Obviously being amongst the richest men in the world (heir to a pharmaceutical fortune) was a good beginning. But he used his money wisely, and part of the result was the concert. But not simply for two works which he had commissioned and conducted. But for two new other works which we had not heard before.
No doubt Paul Sacher would appreciate that we should not be content with two composers known so well, but that two–actually three–relatively unknown composers should have our ears. And thanks to a personable, acute very lively conductor, Gary Schneider, that did happen.
Mr. Schneider’s Orchestra for the Next Century is neither chamber nor full (about 40 members), its playing isn’t as sharp as, say, Orpheus or Saint Paul Chamber Orchestra. But they played with passion, studiousness, and made a good show.
The opening was one of Stravinsky’s “Sacher-commissions”, the String Concerto. It is extraordinarily difficult for any string orchestra to play right. Not simply the jagged rhythms and counterpoint. Even more challenging is that this is Stravinsky which is almost humorous. Not the heavy-handed Hindemith humor of a few nights ago, nor the slapstick of his Mavra. But this was light satire of waltzes, of operetta, and it is not easy to catch.
The Orchestra for the Next Century played adequately, but the result was cold, without the faux-freedom demanded here.
Yet in the final work, Martinù’s Double Concerto For Two String Orchestras, Piano and Timpani, they more than rose to the occasion. Mr. Schneider had said this is played too rarely–and he understated the import of the music, written just before the beginning of the Second World War. Unlike so many jocular works of the master, this one is almost agonizing, a relentless almost vicious picture of his own mental state.

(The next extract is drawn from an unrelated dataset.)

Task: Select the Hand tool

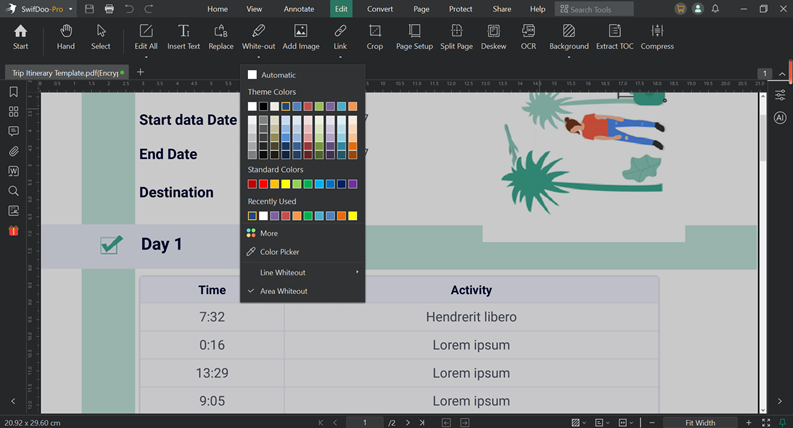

His friend Rudolf Firkusný once, told me of Martinù’s emotional depths about the political dealing in his Czechoslovakia, and there was no doubt this music reflected his so-deep feelings about his country. Here, Mr. Schneider and his orchestra, with vivid piano playing by Yael Manor (herself a composer) and subtle timpani by Andrew Funcheon, made this ravishing music live. Too often, Martinù, a composer I personally adore, is playful, beautiful, but somewhat hollow. Here, every measure was hammered out in vibrating agony. It is simply one of the great works of the 20th Century. Mr. Schneider’s dedication to the late Janos Starker was a worthy one.
M. Wiancko (© www.michiwiancko.com)
The new works were interesting enough, though Margaret Brouwer’s Concerto was more notable for the soloist than the music. It is a tricky piece to play, and Michi Wiancko didn’t miss a trick, from the opening cadenza to the other solo work. Ms. Brouwer had written a very competent work, but she outdid herself in the subtlety of the second movement. It began with a haunting, vaguely Celtic theme by Mr. Wiancko, and with each repetition various consorts added their sounds. Very feeling, very touching.
The surprise came after, when Ms. Wiancko was introduced as a composer. Not only that, but a singer with a lovely dark voice. Accompanied mainly by percussionist Andrew Funcheon, playing different sounds on a box, she sung and fiddled in music which went deeply, without the usual antics of modern singers, into music of spectral beauty.
Paul Moravec’s Morph for string orchestra, was composed ten years ago, but was new to this writer, yet a display of his lavish gifts. The title is a play on words, with four concertante solo strings changing and transposing and morphing music by the entire string orchestra. Yet it ended quietly, as a paean to, yes, Morpheus.
The work was complicated, enigmatic, not totally apprehended on first hearing. But Mr. Moravec’s emotional puzzles are always worth hearing over and over again.